Why does a team that has amassed 400 runs, played out 118 overs against a very testing bowling attack in difficult conditions fail to wipe off a deficit of 96 runs and get bundled out in 24.4 overs? The Sri Lankan team management would be the happiest bunch of people if they could find out the answer to this question. The truth is, no one knows the answer. For if anyone did, no team would be getting out so cheaply and that person would be able to earn millions of dollars selling the answer. However, the closest guess would be the one all too simple answer: pressure.
The pressure is on
One often hears the cricketers and the analysts talking about pressure in an international high voltage game, but is there no pressure in a football or rugby? Of course there is, and in many cases the pressure in a football game exceeds that of any cricket game, yet footballers don't talk about pressure that often. The main reason behind this is, in football, rugby or any other intense sports within five minutes of the game your body is warmed up and the initial nerves you have are overtaken by an extremely high heart rate. The same can be said about bowlers in cricket, after the initial Harmison delivery, most bowlers find their rhythm and hardly ever falls victim to pressure, most likely due to the superior heart rate.
However the case with batsmen is very different; unless you run hard at every single delivery the heart rate rarely goes high enough. And the build-up of each delivery mounts to the pressure, the thought of 11 players wanting to get you out and a bowler running in from 35 meters builds up the pressure inside ones head. And the 30-35 seconds between each delivery is just enough time for the batsman to think of every possible way he can get out. Add to that the odd sledging by the opponent and one's time in the middle can become quite a notorious period and lack of concentration can happen very frequently.
Justin Langer mentioned in a recent interview that a great batsman will always be able to focus fully on the next ball, and that can only be achieved when the batsman is able to get his thought process straight across and his body listens to his head properly. The former solely depends on the batsman and some very talented, promising batsmen have failed to live up to the expectations at the highest level and the reasoning in most cases is not inferior technique but perhaps mental strength. The latter on the other hand will happen to every batsman, and fades away when he hits a couple off the middle. The latter might not actually happen to a batsman who is in form and high on confidence.

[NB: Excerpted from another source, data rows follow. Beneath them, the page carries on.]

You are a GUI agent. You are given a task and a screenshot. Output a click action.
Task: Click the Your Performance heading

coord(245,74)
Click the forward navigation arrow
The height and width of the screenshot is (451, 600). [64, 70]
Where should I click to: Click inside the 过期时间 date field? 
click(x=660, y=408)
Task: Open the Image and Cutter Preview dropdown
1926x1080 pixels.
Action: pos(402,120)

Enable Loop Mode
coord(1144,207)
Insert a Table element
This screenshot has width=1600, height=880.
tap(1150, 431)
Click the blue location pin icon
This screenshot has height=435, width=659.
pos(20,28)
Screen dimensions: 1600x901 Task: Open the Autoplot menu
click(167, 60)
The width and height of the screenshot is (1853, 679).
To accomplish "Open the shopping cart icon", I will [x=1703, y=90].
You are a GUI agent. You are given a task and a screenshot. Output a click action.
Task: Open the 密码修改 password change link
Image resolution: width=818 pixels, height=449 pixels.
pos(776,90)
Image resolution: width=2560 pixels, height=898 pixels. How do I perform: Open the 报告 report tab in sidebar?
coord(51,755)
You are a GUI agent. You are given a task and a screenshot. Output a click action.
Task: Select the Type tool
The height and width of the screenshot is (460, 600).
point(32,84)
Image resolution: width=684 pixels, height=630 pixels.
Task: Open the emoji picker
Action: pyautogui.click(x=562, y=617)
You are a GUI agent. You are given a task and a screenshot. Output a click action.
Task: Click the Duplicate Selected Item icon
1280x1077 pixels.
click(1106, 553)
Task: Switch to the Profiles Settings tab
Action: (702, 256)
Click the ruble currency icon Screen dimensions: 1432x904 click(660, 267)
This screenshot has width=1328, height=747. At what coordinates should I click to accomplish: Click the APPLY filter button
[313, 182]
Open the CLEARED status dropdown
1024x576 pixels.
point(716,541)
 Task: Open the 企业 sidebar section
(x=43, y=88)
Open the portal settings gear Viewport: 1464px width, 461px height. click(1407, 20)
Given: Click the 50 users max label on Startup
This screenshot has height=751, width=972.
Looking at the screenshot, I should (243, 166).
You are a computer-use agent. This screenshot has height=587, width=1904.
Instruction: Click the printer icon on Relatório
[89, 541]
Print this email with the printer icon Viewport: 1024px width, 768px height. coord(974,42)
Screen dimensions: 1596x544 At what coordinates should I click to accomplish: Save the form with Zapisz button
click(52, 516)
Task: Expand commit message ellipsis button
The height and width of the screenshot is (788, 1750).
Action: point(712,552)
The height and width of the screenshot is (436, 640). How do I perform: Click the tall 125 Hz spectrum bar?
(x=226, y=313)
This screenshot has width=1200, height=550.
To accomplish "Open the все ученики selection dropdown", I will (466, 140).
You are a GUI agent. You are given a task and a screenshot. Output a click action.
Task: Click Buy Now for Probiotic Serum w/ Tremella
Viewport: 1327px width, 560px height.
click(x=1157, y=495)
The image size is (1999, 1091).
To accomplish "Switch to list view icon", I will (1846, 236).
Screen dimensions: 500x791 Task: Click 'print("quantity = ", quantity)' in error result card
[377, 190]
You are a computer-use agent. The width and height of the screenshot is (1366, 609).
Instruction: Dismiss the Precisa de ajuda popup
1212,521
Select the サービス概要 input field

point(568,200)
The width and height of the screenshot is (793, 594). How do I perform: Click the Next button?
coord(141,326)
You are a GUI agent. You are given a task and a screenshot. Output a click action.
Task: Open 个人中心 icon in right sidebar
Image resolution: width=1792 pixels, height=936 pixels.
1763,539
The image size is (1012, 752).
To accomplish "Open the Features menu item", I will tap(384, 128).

And unlike every other sport, in cricket the negative energy from a player transfers to others. Hence, when a team is at 30/5, the ingoing batsman is already in a negative state of mind and the fielding team is pumped up, making the batsman's job even harder. Hence, when you see a slide, it is often very hard for the batting team to stop it as it is a lot like driving the car at 120km/hr and trying to stop it without using brakes.
Another mistake Sri Lanka made during last test was that they let panic kick in. Once a team goes into a shell and are scared of losing, they are just letting the other team dominate and the situation gets out of hand, and quickly too, resulting in a flurry of wickets with an abysmal scorecard to read.
The problem with such collapses is that regardless of how much you try to prevent such collapse they will happen. That is why teams as strong as Australia get bundled for 88 and England get bundled for 51. There is nothing to do about them. My advice to the Sri Lankan team and any team that has suffered a horrible day: just think of it as a bump and just go on with your regular processes. And to the fans I will say: don't judge a team based on a 'bump'; they have happened to the greatest teams. Cracking under immense pressure is what makes us human, and despite how big of a cricketer one is, these bumps let us know they are nothing but mere mortals.